Dataset extract
★ ★ ★ ★
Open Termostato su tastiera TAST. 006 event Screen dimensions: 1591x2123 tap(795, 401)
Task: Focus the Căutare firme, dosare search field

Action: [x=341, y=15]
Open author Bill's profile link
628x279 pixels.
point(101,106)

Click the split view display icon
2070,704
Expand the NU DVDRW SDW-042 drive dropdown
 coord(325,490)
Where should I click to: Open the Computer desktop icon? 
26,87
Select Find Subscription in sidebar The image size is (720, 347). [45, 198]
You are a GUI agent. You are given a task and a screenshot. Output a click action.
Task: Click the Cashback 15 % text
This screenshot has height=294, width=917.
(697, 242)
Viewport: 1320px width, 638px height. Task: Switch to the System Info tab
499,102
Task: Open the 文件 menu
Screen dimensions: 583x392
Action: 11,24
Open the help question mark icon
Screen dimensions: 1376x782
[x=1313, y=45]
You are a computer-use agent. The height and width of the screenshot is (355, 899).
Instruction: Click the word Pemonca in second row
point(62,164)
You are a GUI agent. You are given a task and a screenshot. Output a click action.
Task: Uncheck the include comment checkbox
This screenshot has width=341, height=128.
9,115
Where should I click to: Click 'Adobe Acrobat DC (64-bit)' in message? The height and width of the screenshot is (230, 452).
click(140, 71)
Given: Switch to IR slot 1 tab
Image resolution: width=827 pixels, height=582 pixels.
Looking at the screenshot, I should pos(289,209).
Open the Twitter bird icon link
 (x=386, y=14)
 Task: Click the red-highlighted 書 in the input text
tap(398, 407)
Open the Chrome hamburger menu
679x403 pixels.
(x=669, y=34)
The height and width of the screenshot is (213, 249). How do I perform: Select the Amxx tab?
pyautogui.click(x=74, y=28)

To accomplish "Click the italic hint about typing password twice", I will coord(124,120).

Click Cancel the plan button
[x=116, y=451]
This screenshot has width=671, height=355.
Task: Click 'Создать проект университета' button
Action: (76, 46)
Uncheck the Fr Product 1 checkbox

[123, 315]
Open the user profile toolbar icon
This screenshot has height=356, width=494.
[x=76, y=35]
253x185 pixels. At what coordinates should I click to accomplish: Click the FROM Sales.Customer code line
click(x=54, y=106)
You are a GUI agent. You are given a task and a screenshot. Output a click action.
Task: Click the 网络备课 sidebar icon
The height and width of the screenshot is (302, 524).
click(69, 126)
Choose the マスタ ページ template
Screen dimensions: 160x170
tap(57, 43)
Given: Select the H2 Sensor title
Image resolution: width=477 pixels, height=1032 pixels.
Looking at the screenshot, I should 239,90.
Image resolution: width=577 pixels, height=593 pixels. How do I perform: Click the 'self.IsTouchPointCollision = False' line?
★ ★ ★ ★
Output all the lines above, matching them word for word.

Open Termostato su tastiera TAST. 006 event Screen dimensions: 1591x2123 tap(795, 401)
Task: Focus the Căutare firme, dosare search field

Action: [x=341, y=15]
Open author Bill's profile link
628x279 pixels.
point(101,106)

Click the split view display icon
2070,704
Expand the NU DVDRW SDW-042 drive dropdown
 coord(325,490)
Where should I click to: Open the Computer desktop icon? 
26,87
Select Find Subscription in sidebar The image size is (720, 347). [45, 198]
You are a GUI agent. You are given a task and a screenshot. Output a click action.
Task: Click the Cashback 15 % text
This screenshot has height=294, width=917.
(697, 242)
Viewport: 1320px width, 638px height. Task: Switch to the System Info tab
499,102
Task: Open the 文件 menu
Screen dimensions: 583x392
Action: 11,24
Open the help question mark icon
Screen dimensions: 1376x782
[x=1313, y=45]
You are a computer-use agent. The height and width of the screenshot is (355, 899).
Instruction: Click the word Pemonca in second row
point(62,164)
You are a GUI agent. You are given a task and a screenshot. Output a click action.
Task: Uncheck the include comment checkbox
This screenshot has width=341, height=128.
9,115
Where should I click to: Click 'Adobe Acrobat DC (64-bit)' in message? The height and width of the screenshot is (230, 452).
click(140, 71)
Given: Switch to IR slot 1 tab
Image resolution: width=827 pixels, height=582 pixels.
Looking at the screenshot, I should pos(289,209).
Open the Twitter bird icon link
 (x=386, y=14)
 Task: Click the red-highlighted 書 in the input text
tap(398, 407)
Open the Chrome hamburger menu
679x403 pixels.
(x=669, y=34)
The height and width of the screenshot is (213, 249). How do I perform: Select the Amxx tab?
pyautogui.click(x=74, y=28)

To accomplish "Click the italic hint about typing password twice", I will coord(124,120).

Click Cancel the plan button
[x=116, y=451]
This screenshot has width=671, height=355.
Task: Click 'Создать проект университета' button
Action: (76, 46)
Uncheck the Fr Product 1 checkbox

[123, 315]
Open the user profile toolbar icon
This screenshot has height=356, width=494.
[x=76, y=35]
253x185 pixels. At what coordinates should I click to accomplish: Click the FROM Sales.Customer code line
click(x=54, y=106)
You are a GUI agent. You are given a task and a screenshot. Output a click action.
Task: Click the 网络备课 sidebar icon
The height and width of the screenshot is (302, 524).
click(69, 126)
Choose the マスタ ページ template
Screen dimensions: 160x170
tap(57, 43)
Given: Select the H2 Sensor title
Image resolution: width=477 pixels, height=1032 pixels.
Looking at the screenshot, I should 239,90.
Image resolution: width=577 pixels, height=593 pixels. How do I perform: Click the 'self.IsTouchPointCollision = False' line?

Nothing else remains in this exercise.